4.4 Fact-Checking Visualization

A training data point in ML usually has multiple features/attributes. The parallel-coordinates is one classical approach to visualize multi-attribute data points. One advantage of this technique is that it can provide an overview of data trend, where each attribute is represented with one axis in parallel coordinates. In this study, we present a visualization approach for presenting multiple data attributes based on parallel coordinates as shown in Fig. 2: each vertical axis represents one data attribute with the sorted descending order, and a polyline connecting points on each vertical axis represents a data point. In this study, each polyline represents one water pipe with various attributes. Various pipe attributes belonging to one pipe are encoded with the same color. Testing pipe is encoded with red color. The influence of each training pipe on the prediction of a test is encoded with the width of polylines, the wider the polyline, the higher the influence. Such color and line width encoding approach provides an overview of data trend of pipes and their associated attribute details, which can improve the information browsing efficiency. For example, Fig. 2 demonstrates how similar the training pipes are with the testing pipe in red color. If training pipes are considered as facts for predictions, this parallel coordinates based visualization is fact-checking visualization.
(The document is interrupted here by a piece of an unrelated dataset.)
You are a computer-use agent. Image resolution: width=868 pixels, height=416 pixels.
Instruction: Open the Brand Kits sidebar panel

The pipe attributes visualized in Fig. 2 include pipe size, length, pipe age, failure times during the observation period, and whether it was failed in the checked year (0 means no failure and 1 means failure occured).

Fig. 2.
figure 2

Fact-checking visualization.

5 Experiment

This section sets up an experiment to examine our hypotheses with the case study of a decision making scenario on water pipe management.

5.1 Experimental Data

Water pipe failure prediction uses historical pipe failure data to predict future failure rate [23]. The historical data contain failure records of water pipes, and various attributes of water pipes, such as laid year, length, diameter size, surrounding soil type, etc. In this study, actual water pipe attributes (features) and the associated historical failure data from a region of a city were used in this experiment. The pipe features used in the experiment include the pipe age, pipe size (diameter), length, and failure times during the observation period. There are 108,745 failure records with 9,062 pipes. 80% of data was used to train the model and the rest was used for the testing. Convolutional neural network (CNN) [20, 38] was trained to model the water pipe failures.
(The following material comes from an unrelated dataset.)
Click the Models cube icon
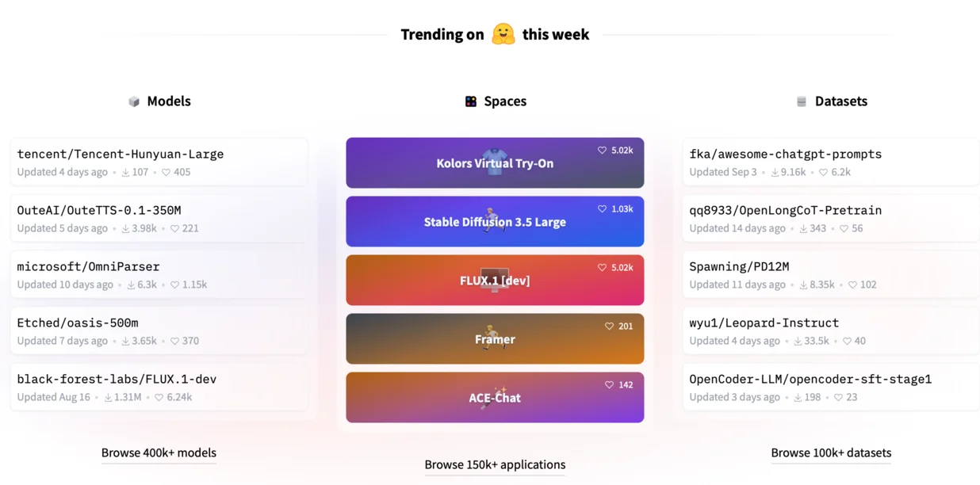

In this study, two CNN models (Model 1: 3 hidden layers with number of units of 64, 128, 256, and max iteration number of 1300 respectively; Model 2: 3 hidden layers with number of units of 32, 64, 128, and max iteration number of 700 respectively) were trained using different network settings, resulting in the model accuracy of 90% and 55% respectively. These two model performances were used as high model performance (90%) and low model performance (55%) respectively to find differences of user responses in the experiment. Furthermore, the influence of each training pipes on a prediction was calculated with the use of influence functions introduced in the previous section.

5.2 Task Design

Tasks are designed to investigate how influence of training data points and model performance affect user trust. In this experiment, the training pipes are ranked in the descending order based on their influence values. Based on the ranking, the top 10 (TOP10) and bottom 10 (BOT10) training pipes, which have the highest and lowest influence on predictions respectively, are selected. The fact-checking visualization based on parallel coordinates introduced in the previous section is then used to visualize the TOP10 and BOT10 pipes respectively. Based on the TOP10 and BOT10 pipes’ visualization, this experiment divides fact-checking visualization settings for tasks into four categories: (1) TOP10, (2) BOT10, (3) TOP10&BOT10 which includes both TOP10 and BOT10 visualizations in tasks, and (4) Control which does not include any influence visualization on training pipes. By considering both model performance cases (high and low performance) and fact-checking visualization conditions, we finally got 8 tasks as shown in Table 1. These 8 tasks were conducted two rounds with all same settings except testing pipes used. Two training tasks were also conducted by each participant before formal tasks. In summary, there were 18 tasks conducted (8 tasks \(\times \) 2 rounds + 2 training tasks = 18 tasks) by each participant.

Table 1. Task setup in the experiment.

The decision tasks investigated are: each participant was told that he/she would take the asset management responsibility of a water company. The water company plans to repair pipe failures in the next financial year. He/she was asked to make a decision on whether to replace a testing pipe, using water pipe failure prediction models learned from the historical water pipe failure records. Each task was divided into three stages: at the beginning of each task, participants were told that a pipe is predicted to fail next year with a prediction accuracy of 90% (High) or 55% (Low); then different fact-checking visualizations based on task settings (see Table 1) are displayed; lastly, participants were asked to make a decision of whether or not to replace the pipe based on the prediction. Participants were told that they were competing against other people to reach the best budget plan in a given time period in order to push them to make their efforts for tasks. The task orders were randomized during the experiment.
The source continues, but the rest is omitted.